* Material supplied

-=-=-

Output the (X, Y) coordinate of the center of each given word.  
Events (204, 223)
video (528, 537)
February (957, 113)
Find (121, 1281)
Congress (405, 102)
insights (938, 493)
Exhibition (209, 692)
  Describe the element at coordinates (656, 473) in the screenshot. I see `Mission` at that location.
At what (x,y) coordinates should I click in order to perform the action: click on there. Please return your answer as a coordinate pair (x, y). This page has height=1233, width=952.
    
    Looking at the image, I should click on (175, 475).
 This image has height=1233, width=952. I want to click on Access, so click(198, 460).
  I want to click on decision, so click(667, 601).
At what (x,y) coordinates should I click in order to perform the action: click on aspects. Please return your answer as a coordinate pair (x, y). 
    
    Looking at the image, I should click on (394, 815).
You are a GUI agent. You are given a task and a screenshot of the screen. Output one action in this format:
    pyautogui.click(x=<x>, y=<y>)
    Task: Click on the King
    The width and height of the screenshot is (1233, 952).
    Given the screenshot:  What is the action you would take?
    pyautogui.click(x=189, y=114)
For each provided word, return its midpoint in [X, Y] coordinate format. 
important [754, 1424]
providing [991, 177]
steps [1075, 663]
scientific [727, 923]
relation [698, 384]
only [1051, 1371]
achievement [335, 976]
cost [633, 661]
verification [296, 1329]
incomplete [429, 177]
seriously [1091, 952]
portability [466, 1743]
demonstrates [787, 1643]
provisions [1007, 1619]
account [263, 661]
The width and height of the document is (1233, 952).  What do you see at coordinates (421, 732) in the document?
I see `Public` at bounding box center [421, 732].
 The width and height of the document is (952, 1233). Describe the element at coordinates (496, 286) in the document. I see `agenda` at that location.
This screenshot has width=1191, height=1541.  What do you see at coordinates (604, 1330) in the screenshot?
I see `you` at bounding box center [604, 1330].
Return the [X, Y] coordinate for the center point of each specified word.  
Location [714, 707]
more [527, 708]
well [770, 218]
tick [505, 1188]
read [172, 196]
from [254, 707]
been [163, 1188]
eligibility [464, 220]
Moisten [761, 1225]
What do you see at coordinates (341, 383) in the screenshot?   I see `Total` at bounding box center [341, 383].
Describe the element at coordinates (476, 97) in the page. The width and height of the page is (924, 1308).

-=-=-

* Problem details
Turn the items, from the line containing "For each provided" through the last item, into a Markdown table with the columns Row and Line, one numbered row per line and blank lines omitted.

* Exercise output
| Row | Line |
|---|---|
| 1 | For each provided word, return its midpoint in [X, Y] coordinate format.  |
| 2 | important [754, 1424] |
| 3 | providing [991, 177] |
| 4 | steps [1075, 663] |
| 5 | scientific [727, 923] |
| 6 | relation [698, 384] |
| 7 | only [1051, 1371] |
| 8 | achievement [335, 976] |
| 9 | cost [633, 661] |
| 10 | verification [296, 1329] |
| 11 | incomplete [429, 177] |
| 12 | seriously [1091, 952] |
| 13 | portability [466, 1743] |
| 14 | demonstrates [787, 1643] |
| 15 | provisions [1007, 1619] |
| 16 | account [263, 661] |
| 17 | The width and height of the document is (1233, 952).  What do you see at coordinates (421, 732) in the document? |
| 18 | I see `Public` at bounding box center [421, 732]. |
| 19 |  The width and height of the document is (952, 1233). Describe the element at coordinates (496, 286) in the document. I see `agenda` at that location. |
| 20 | This screenshot has width=1191, height=1541.  What do you see at coordinates (604, 1330) in the screenshot? |
| 21 | I see `you` at bounding box center [604, 1330]. |
| 22 | Return the [X, Y] coordinate for the center point of each specified word.   |
| 23 | Location [714, 707] |
| 24 | more [527, 708] |
| 25 | well [770, 218] |
| 26 | tick [505, 1188] |
| 27 | read [172, 196] |
| 28 | from [254, 707] |
| 29 | been [163, 1188] |
| 30 | eligibility [464, 220] |
| 31 | Moisten [761, 1225] |
| 32 | What do you see at coordinates (341, 383) in the screenshot?   I see `Total` at bounding box center [341, 383]. |
| 33 | Describe the element at coordinates (476, 97) in the page. The width and height of the page is (924, 1308). |